As can be seen from the above description, with the learning method according to the present embodiment, a pseudo label with a small object size (image size) which is likely to be set as the discard target in the first selection processing based on only the reliability is likely to be added to the learning target by the second selection processing that is additionally performed. Therefore, it can be expected that learning with most of objects having large image sizes is less likely to occur and learning of an object having a small image size is appropriately performed. As a result, it is possible to generate an object detection model capable of appropriately performing object detection regardless of the image size of the detection target.

3. MODIFICATIONS

3-1. First Modification

The present invention may select a pseudo label for learning from a plurality of pseudo labels generated by a machine learning model (student model 11) based on the reliability of the pseudo labels and image sizes of objects to which the pseudo labels are given. In the first modification, the plurality of pseudo labels are classified into a plurality of groups based on the image size of the object, and the pseudo label for learning is selected for each of the plurality of groups based on the reliability of the pseudo label.

In the configuration of the present modification, selection of a pseudo label to be used for learning can also be performed in consideration of not only the reliability of the pseudo label but also the image size of the object to which the pseudo label is given, similarly to the above-described embodiment. That is, it is possible to make it less likely that many or most of discarded pseudo labels are pseudo labels of small object images at the time of selecting pseudo labels. As a result, it is possible to generate an object detection model (AI model) capable of accurately detecting an object regardless of the image size of the object.

FIG. 10 is a block diagram illustrating a detailed functional configuration of a label selector 17A according to the first modification. FIG. 11 is a flowchart illustrating processing using the student model 11 of unlabeled data in the learning device 100 according to the first modification. The flowchart illustrated in FIG. 11 corresponds to a modification of the flowchart illustrated in FIG. 9 described above.

As illustrated in FIG. 10, the label selector 17A includes a classification unit 170, a first selector 171A, a second selector 172A, and an integration unit 173A. Functions of these units will be described together with the description of the flowchart illustrated in FIG. 11.

Processing of step S41A and step S42A are the same as the processing of step S41 and step S42 described above. Therefore, the description of the processing will be omitted.

In step S43A, the classification unit 170 classifies a plurality of pseudo labels generated by the student model 11 into a plurality of groups based on an image size of an object. The image size of the object is given by, for example, an area of a bounding box. Specifically, the plurality of groups are a large-object group in which the image size of the object is large and a small-object group in which the image size of the object is small. The classification unit 170 classifies, with reference to a preset threshold for the image size of the object, a pseudo label of an object having an image size equal to or larger than the threshold into the large-object group, and a pseudo label of an object having an image size smaller than the threshold into the small-object group. The processing proceeds to the next step S44A in response to classification based on the image size of the object being completed.

INSTRUCTION 1.
Please rewrite the passage on pseudo-label selection, starting with "In the configuration" and going on through "of the object.", and rename "object detection model" to "object recognition model" throughout.
INSTRUCTION 2.
According to the passage on pseudo-label selection, what is one example of how the image size of an object is given?

DATA EXCERPT.
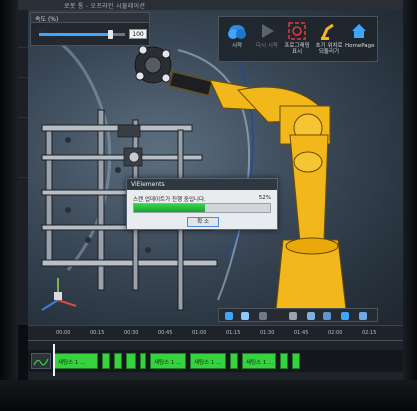  I want to click on timeline-playhead, so click(54, 360).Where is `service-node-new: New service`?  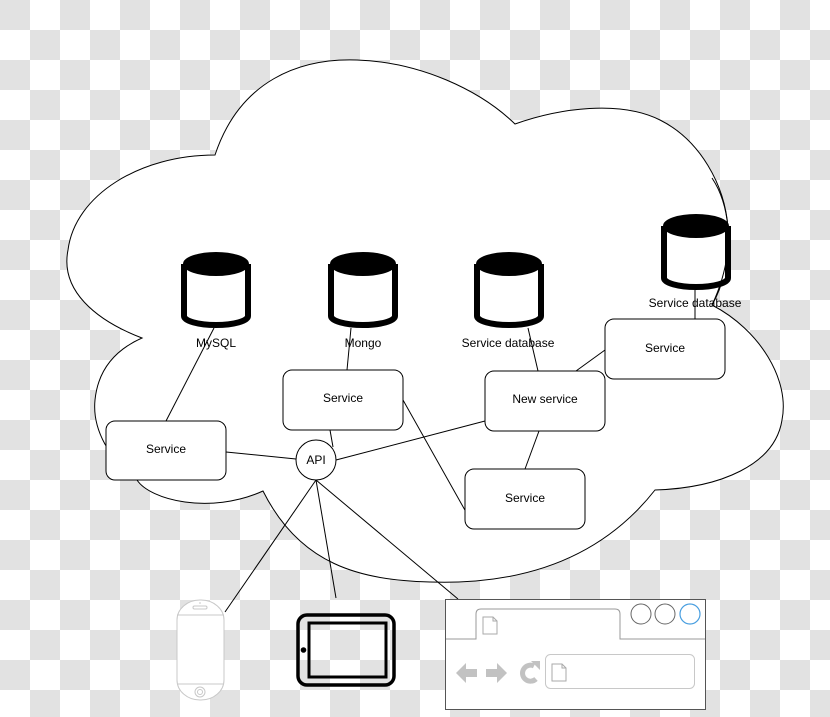 service-node-new: New service is located at coordinates (545, 401).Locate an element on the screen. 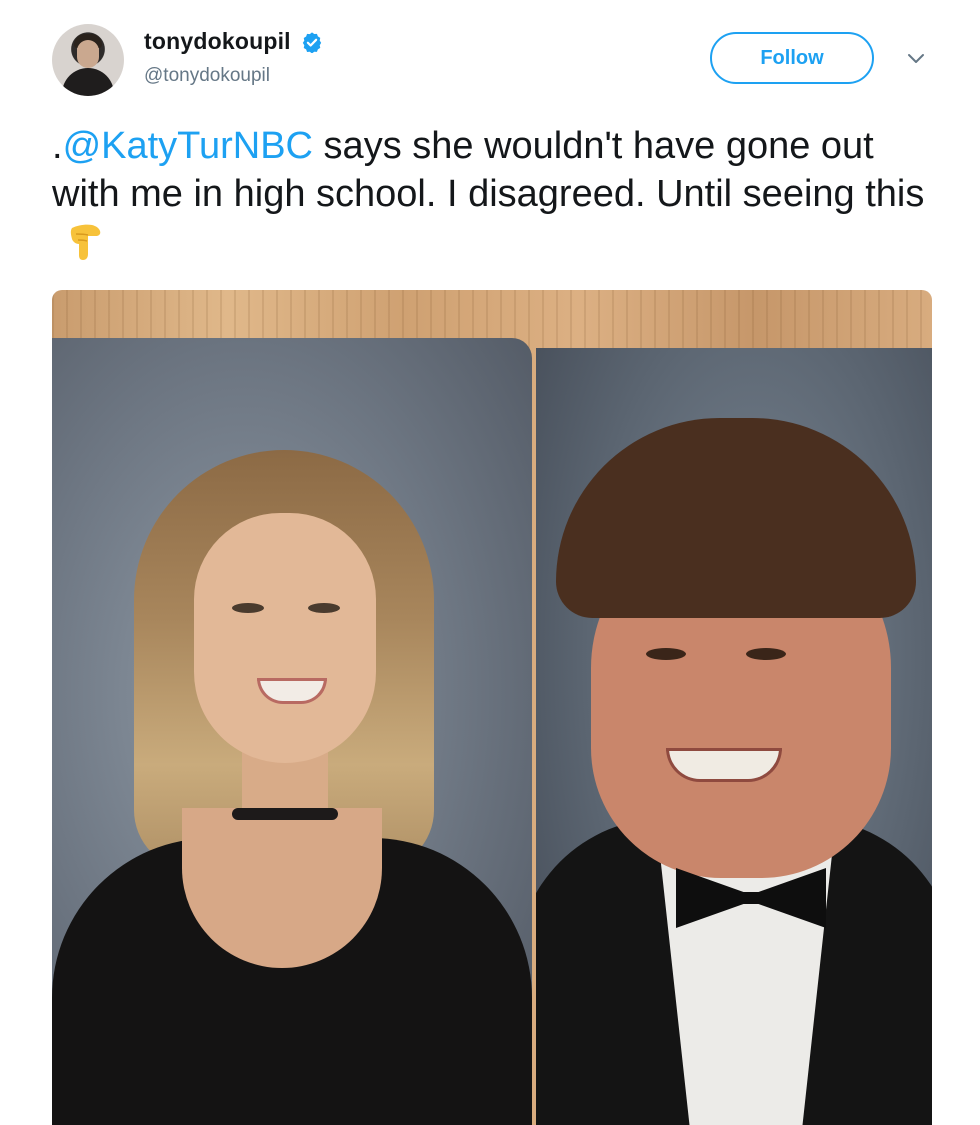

ANSWER 1.
In the configuration of the present modification, selection of a pseudo label to be used for learning can also be performed in consideration of not only the reliability of the pseudo label but also the image size of the object to which the pseudo label is given, similarly to the above-described embodiment. That is, it is possible to make it less likely that many or most of discarded pseudo labels are pseudo labels of small object images at the time of selecting pseudo labels. As a result, it is possible to generate an object recognition model (AI model) capable of accurately detecting an object regardless of the image size of the object.

ANSWER 2.
By the area of a bounding box.